The advantages of a centralized control system are: low hardware cost, easy information collection and analysis, easy implementation of optimal system control, good overall and coordination, and convenient hardware expansion based on PC.
Its disadvantages are also obvious: the system control lacks flexibility, and the control risks are easily concentrated. Once a fault occurs, its impact is widespread and the consequences are serious; Due to the high real-time requirements of robots, when the system performs a large amount of data calculations, it will reduce the system’s real-time performance, and the system’s responsiveness to multitasking will also conflict with the system’s real-time performance; In addition, complex system connections can reduce the reliability of the system.
Master-slave control mode
Implement all control functions of the system using a master and slave two-level processor. The main CPU implements management, coordinate transformation, trajectory generation, and system self diagnosis, while the CPU controls all joint movements. Its composition diagram is shown in the figure.
The master-slave control system has good real-time performance and is suitable for high-precision and high-speed control, but its system scalability is poor and maintenance is difficult.
Distributed control method
Divide the system control into several modules based on the nature and method of the system, each with different control tasks and strategies. The different modes can have a master-slave relationship or an equal relationship. This method has good real-time performance, is easy to achieve high-speed and high-precision control, is easy to expand, and can achieve intelligent control. It is currently a popular method, and its control block diagram is shown in the figure.
The main idea is “decentralized control, centralized management”, which means that the system can comprehensively coordinate and allocate its overall goals and tasks, and complete control tasks through the coordination of subsystems. The entire system is decentralized in terms of functionality, logic, and physics, so it is also known as a distributed control system or decentralized control system.
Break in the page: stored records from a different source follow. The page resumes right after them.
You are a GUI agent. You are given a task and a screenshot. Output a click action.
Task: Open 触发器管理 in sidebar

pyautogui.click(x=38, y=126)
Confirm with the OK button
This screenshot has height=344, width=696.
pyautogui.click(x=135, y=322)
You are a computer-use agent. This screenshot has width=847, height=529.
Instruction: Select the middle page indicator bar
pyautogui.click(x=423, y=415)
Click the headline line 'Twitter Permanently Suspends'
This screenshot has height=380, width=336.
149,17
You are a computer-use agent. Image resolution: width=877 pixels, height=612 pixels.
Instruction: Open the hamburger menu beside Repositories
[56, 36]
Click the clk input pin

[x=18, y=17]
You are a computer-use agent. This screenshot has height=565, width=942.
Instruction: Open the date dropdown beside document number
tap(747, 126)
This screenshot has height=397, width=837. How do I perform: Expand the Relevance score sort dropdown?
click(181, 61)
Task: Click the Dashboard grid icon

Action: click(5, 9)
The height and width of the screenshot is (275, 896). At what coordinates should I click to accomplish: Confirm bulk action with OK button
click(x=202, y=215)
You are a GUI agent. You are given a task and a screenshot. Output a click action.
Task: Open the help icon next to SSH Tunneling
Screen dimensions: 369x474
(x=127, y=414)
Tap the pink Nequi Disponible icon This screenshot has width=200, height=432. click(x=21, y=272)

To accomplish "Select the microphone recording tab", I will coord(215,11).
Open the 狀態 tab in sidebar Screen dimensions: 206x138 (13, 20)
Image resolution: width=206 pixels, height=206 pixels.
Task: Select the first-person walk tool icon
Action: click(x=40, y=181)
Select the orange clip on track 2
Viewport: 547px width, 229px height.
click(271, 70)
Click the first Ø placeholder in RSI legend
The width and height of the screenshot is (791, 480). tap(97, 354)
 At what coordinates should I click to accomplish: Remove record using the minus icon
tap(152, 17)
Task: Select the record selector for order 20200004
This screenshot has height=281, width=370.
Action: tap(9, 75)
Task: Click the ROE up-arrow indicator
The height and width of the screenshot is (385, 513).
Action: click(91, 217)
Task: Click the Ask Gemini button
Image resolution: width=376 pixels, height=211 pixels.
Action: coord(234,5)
In this structure, subsystems are composed of controllers and different controlled objects or devices, and each subsystem communicates with each other through networks and other means. The distributed control architecture provides an open, real-time, and precise robot control system. Two level control is commonly used in distributed systems.
Two level distributed control system
It is usually composed of an upper computer, a lower computer, and a network. The upper computer can perform different trajectory planning and control algorithms, while the lower computer conducts research and implementation on interpolation subdivision, control optimization, etc. The upper computer and lower computer work in coordination with each other through a communication bus, which can be in the form of RS-232, RS-485, EEE-488, and USB bus.
Nowadays, the development of Ethernet and fieldbus technology provides robots with faster, more stable, and effective communication services. Especially fieldbus, it is applied in production sites to achieve bidirectional multi node digital communication between microcomputer based measurement and control equipment, thus forming a new type of network integrated fully distributed control system – fieldbus control system.
The advantages of distributed control systems are: good system flexibility, reduced risk of control system, decentralized control with multiple processors, which is conducive to parallel execution of system functions, improves system processing efficiency, and shortens response time.